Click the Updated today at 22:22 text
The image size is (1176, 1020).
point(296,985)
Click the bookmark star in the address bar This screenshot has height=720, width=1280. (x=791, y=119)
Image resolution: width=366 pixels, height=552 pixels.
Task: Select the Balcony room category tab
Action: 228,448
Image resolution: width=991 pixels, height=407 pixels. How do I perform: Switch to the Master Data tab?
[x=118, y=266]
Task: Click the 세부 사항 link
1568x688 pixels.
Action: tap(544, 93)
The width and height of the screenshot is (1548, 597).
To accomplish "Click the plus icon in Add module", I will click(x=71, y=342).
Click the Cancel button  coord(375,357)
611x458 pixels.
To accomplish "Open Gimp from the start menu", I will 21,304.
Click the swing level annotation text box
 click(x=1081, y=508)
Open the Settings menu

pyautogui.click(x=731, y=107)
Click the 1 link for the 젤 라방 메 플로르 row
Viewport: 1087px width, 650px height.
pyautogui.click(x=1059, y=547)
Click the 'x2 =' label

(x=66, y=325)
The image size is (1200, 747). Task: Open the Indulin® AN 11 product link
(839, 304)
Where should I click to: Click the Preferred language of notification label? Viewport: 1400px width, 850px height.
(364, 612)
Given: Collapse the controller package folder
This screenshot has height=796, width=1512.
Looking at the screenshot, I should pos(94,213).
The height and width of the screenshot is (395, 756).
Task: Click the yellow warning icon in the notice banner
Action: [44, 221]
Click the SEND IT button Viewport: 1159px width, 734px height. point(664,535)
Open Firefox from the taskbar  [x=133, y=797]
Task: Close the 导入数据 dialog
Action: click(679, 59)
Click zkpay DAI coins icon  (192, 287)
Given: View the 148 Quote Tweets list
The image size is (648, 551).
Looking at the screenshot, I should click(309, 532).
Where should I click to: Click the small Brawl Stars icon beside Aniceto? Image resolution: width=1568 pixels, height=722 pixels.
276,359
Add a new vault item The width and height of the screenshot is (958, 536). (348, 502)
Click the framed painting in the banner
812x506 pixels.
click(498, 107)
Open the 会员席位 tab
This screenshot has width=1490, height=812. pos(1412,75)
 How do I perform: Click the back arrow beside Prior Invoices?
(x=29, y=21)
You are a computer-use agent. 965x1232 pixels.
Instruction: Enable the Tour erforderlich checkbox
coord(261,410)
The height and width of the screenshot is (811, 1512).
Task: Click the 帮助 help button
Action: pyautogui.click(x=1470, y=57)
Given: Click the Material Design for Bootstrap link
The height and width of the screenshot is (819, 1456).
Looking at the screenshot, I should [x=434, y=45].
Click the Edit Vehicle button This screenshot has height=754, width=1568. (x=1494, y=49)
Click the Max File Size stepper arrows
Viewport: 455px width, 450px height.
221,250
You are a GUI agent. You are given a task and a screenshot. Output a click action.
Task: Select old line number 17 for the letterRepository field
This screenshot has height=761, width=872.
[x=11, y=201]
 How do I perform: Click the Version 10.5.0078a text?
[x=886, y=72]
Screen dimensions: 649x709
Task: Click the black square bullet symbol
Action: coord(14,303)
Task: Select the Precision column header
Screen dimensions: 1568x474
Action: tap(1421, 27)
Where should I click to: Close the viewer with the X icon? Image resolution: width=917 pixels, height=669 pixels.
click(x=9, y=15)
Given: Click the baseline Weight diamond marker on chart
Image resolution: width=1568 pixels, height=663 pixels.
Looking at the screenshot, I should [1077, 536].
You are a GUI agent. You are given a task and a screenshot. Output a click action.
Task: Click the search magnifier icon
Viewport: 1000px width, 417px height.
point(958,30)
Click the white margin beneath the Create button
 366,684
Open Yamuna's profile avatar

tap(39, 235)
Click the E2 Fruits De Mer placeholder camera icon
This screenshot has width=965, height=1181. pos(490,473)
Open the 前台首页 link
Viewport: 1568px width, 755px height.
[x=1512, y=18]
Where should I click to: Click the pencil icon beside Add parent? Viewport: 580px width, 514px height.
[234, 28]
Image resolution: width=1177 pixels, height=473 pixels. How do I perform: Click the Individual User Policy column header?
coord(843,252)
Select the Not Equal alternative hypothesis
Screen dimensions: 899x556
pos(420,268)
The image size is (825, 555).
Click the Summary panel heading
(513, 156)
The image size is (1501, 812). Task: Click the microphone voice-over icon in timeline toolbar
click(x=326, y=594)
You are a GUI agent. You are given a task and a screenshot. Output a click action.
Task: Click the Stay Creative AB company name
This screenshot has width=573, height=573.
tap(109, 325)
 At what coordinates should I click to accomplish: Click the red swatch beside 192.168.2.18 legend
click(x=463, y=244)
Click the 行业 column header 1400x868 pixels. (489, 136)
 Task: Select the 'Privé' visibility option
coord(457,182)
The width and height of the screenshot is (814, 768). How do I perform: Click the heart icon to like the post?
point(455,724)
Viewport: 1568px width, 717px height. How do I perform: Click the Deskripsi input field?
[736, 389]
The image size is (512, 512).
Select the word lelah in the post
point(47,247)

### Work instruction
Output the lines above between the one holding "Given: View the 148 Quote Tweets list" and the one holding "Given: Click the Material", inclusive, with nothing before or after them.

### Written response
Given: View the 148 Quote Tweets list
The image size is (648, 551).
Looking at the screenshot, I should click(309, 532).
Where should I click to: Click the small Brawl Stars icon beside Aniceto? Image resolution: width=1568 pixels, height=722 pixels.
276,359
Add a new vault item The width and height of the screenshot is (958, 536). (348, 502)
Click the framed painting in the banner
812x506 pixels.
click(498, 107)
Open the 会员席位 tab
This screenshot has width=1490, height=812. pos(1412,75)
 How do I perform: Click the back arrow beside Prior Invoices?
(x=29, y=21)
You are a computer-use agent. 965x1232 pixels.
Instruction: Enable the Tour erforderlich checkbox
coord(261,410)
The height and width of the screenshot is (811, 1512).
Task: Click the 帮助 help button
Action: pyautogui.click(x=1470, y=57)
Given: Click the Material Design for Bootstrap link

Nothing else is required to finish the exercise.